-------- TEXT PASSAGE
Molecular genetic diagnosis of hereditary angioedema

Abstract

Hereditary angioedema (HAE) is a rare genetic condition currently subdivided into two groups: HAE due to C1-inhibitor deficiency (Type I) or dysfunction (Type II) (C1-INH-HAE) and HAE with normal activity of C1‐INH (nC1- INH-HAE). C1-INH-HAE is estimated to occur in approximately 99 % of cases HAE and is caused by sequence variants in the SERPING1 gene. The prevalence of nC1-INH-HAE is extremely low and accounts for about 1 % of all cases of HAE. nC1-INH-HAE currently subdivided on HAE, due to mutations in factor XII (FXII-HAE), plasminogen (PLG-HAE), angiopoietin 1 (ANGPT1-HAE), kininogen 1 gene (KNG1-HAE), or angioedema of unknown origin (U-HAE).The amplicons of the entire coding regions and splice-sites of 18 genes from 24 patients (18 female) belonging to 17 families were analyzed by Next Generation Sequencing (NGS). The median age of patients was 33.5, of onset ‒ 16 years. 15 patients had a family history of edema.We identified seven C1-INH-HAE patients and variants were detected in the SERPING1 gene. For three patients (members of the same family), a heterozygous variant was found deep in the intron of the SERPING1 gene, which is likely to affect protein synthesis. We identified two patients with changes in the PLAUR gene, which may be associated with the manifestation of symptoms angioedema. Six patients showed abnormalities in the genes AGT and KNG1, which can probably explain their early hypertension, which could provoke the appearance of edema.
----------------
-------- LISTED RECORDS
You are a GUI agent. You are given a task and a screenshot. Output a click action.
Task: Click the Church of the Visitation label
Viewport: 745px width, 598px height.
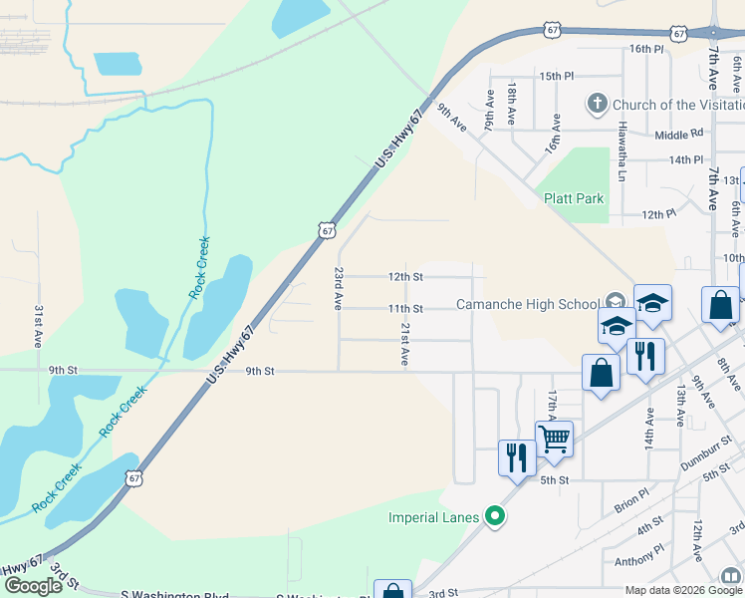pyautogui.click(x=677, y=105)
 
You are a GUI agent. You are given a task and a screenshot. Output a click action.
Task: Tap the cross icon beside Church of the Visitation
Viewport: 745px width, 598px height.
pyautogui.click(x=598, y=104)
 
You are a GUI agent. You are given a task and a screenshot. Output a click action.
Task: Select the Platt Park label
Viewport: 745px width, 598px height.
pyautogui.click(x=574, y=198)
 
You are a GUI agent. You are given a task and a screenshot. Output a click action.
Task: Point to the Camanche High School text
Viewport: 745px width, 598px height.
pyautogui.click(x=527, y=304)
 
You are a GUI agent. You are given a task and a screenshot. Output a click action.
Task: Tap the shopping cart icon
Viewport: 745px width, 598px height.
pyautogui.click(x=554, y=436)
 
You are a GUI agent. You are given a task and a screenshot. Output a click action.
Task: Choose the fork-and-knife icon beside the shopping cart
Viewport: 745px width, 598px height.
pyautogui.click(x=516, y=456)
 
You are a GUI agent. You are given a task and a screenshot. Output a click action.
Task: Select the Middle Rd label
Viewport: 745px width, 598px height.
pyautogui.click(x=679, y=134)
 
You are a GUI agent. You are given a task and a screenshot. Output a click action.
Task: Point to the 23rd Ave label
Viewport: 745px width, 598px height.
pyautogui.click(x=339, y=285)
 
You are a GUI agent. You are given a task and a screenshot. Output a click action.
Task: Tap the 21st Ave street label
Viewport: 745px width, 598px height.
pyautogui.click(x=405, y=344)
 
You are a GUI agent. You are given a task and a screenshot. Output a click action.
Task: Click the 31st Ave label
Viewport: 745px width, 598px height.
pyautogui.click(x=39, y=325)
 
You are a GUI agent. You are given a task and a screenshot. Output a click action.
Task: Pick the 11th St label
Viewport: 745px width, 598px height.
pyautogui.click(x=405, y=309)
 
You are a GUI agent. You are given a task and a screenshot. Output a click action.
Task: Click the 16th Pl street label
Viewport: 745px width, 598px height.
pyautogui.click(x=645, y=48)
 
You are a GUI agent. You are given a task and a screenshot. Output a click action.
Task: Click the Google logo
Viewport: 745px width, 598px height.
pyautogui.click(x=33, y=586)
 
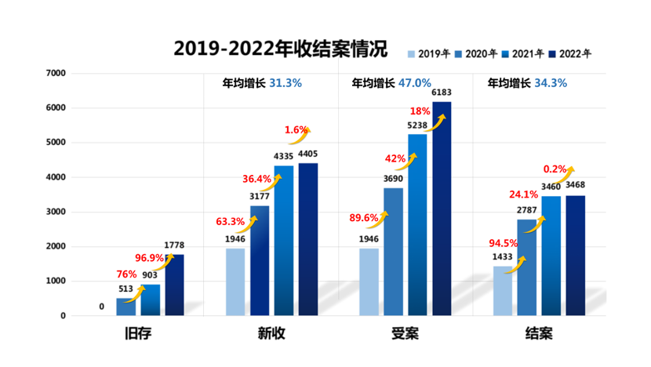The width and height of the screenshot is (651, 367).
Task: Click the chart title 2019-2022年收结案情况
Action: point(280,49)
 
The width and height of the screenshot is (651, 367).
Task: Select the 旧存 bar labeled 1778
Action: point(174,285)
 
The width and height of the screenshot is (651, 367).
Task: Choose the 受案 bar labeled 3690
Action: point(393,252)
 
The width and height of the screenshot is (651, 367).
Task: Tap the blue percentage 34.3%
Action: point(551,82)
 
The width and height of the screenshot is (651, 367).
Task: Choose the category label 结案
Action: point(538,334)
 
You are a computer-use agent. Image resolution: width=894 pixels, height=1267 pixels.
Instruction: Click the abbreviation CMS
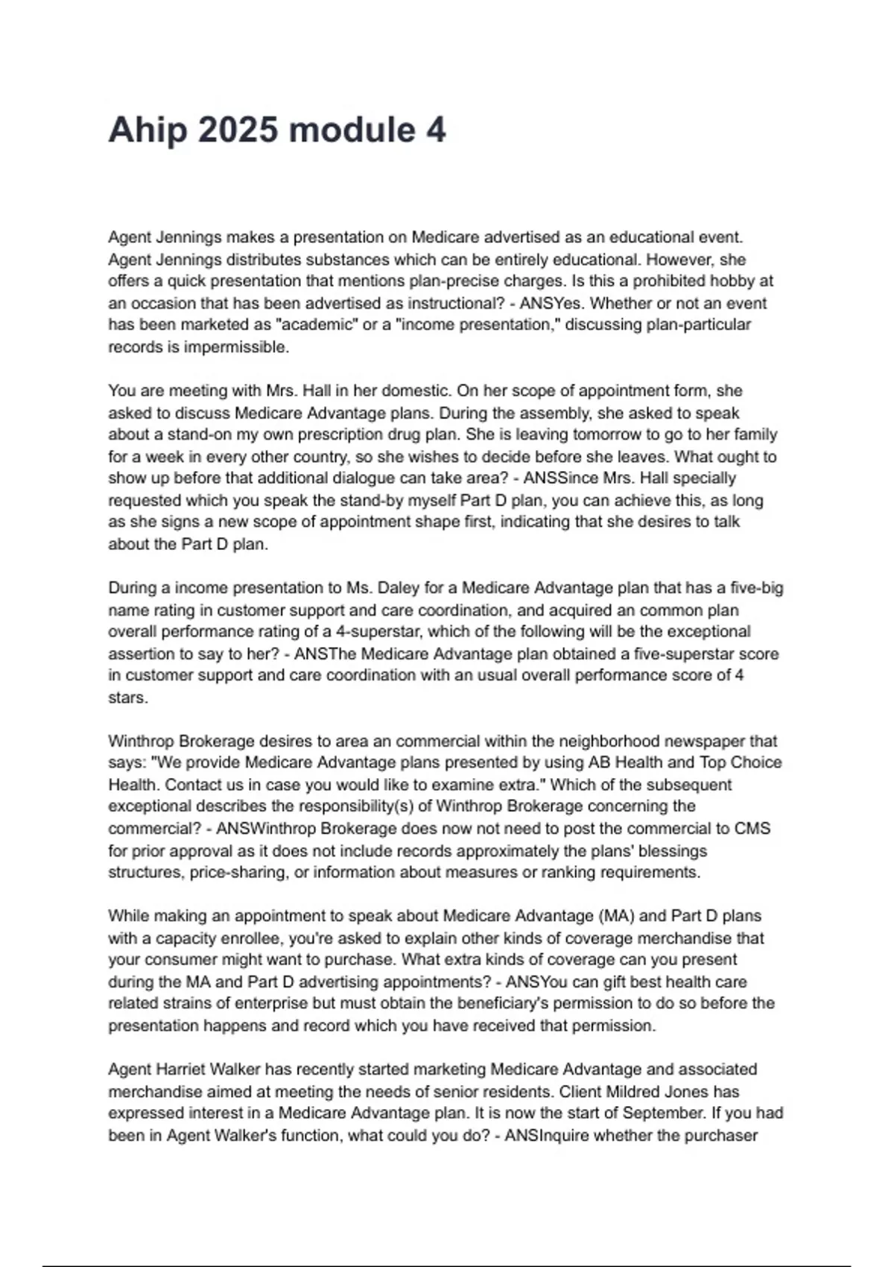752,829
----------------
**WORK INSTRUCTION**.
Based on the abstract on hereditary angioedema, decide whether each statement agrees with it, answering yes or no and quoting the words that decide it. 1. C1-INH-HAE makes up roughly 99% of HAE cases. 2. Each of the 24 patients came from a different family. 3. Six patients had changes in the PLAUR gene.

**REPLY**.
1. Yes: "C1-INH-HAE is estimated to occur in approximately 99 % of cases HAE"
2. No: "24 patients (18 female) belonging to 17 families"
3. No: "We identified two patients with changes in the PLAUR gene"